### EXERCISE GOAL
Beginning with the line that holds "Image resolution: width=1512", copy each line to the end of the records exactly, except the pictures.

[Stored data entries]
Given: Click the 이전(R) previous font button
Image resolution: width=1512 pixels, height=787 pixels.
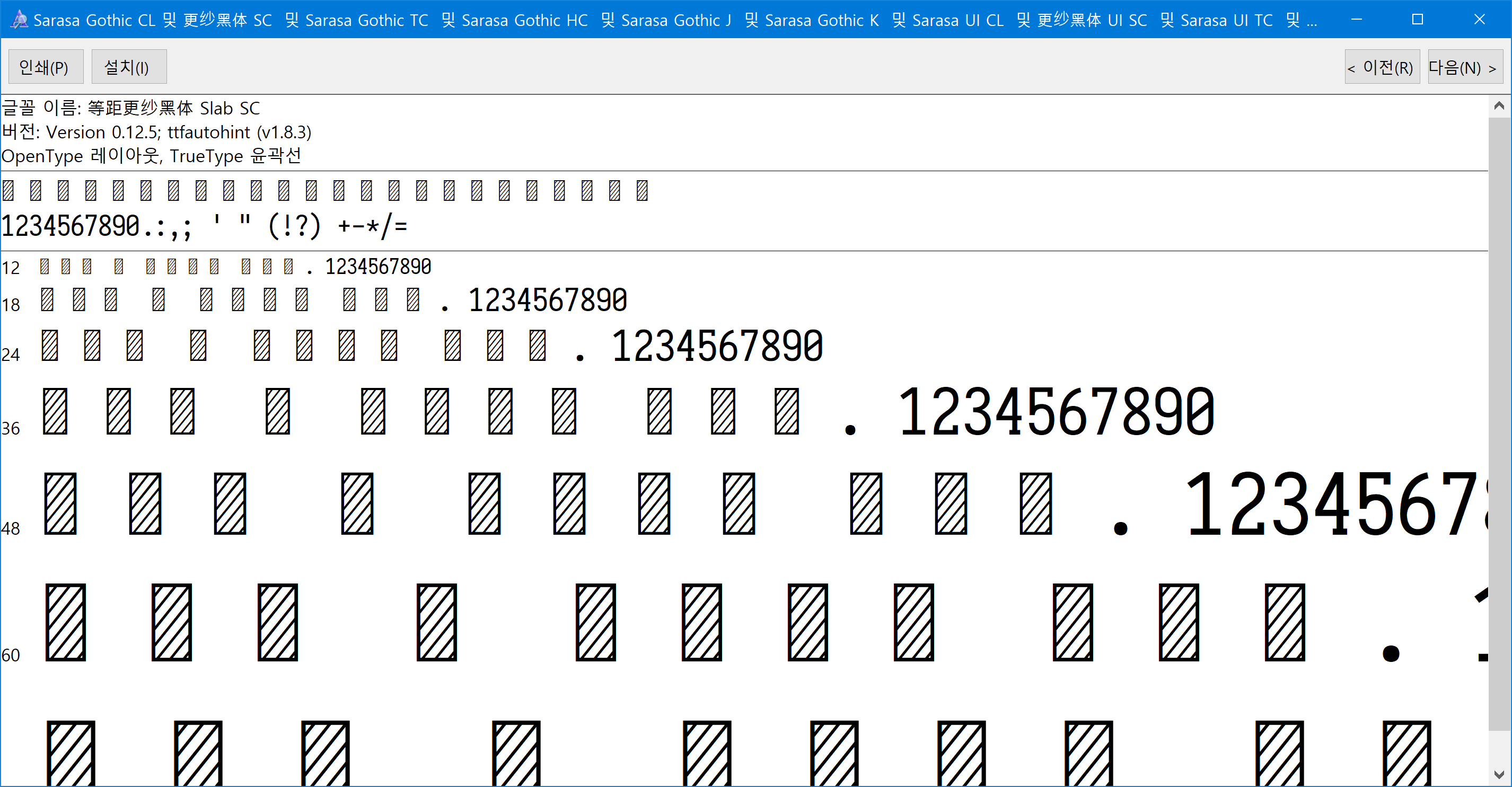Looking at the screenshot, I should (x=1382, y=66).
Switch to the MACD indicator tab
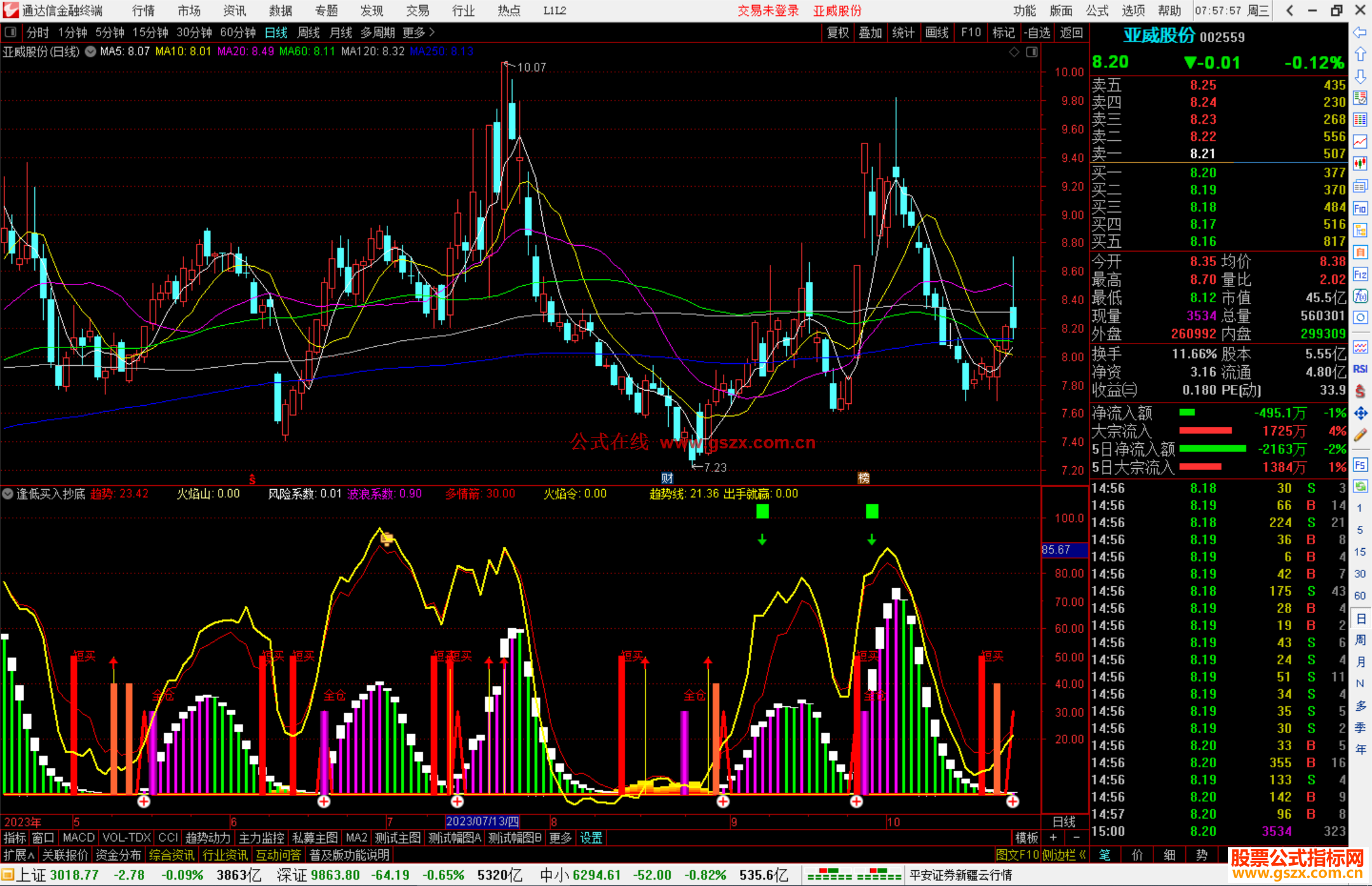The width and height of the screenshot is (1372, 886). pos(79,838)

### RESULT BELOW
Image resolution: width=1512 pixels, height=787 pixels.
Looking at the screenshot, I should (x=1382, y=66).
Switch to the MACD indicator tab
The width and height of the screenshot is (1372, 886). pos(79,838)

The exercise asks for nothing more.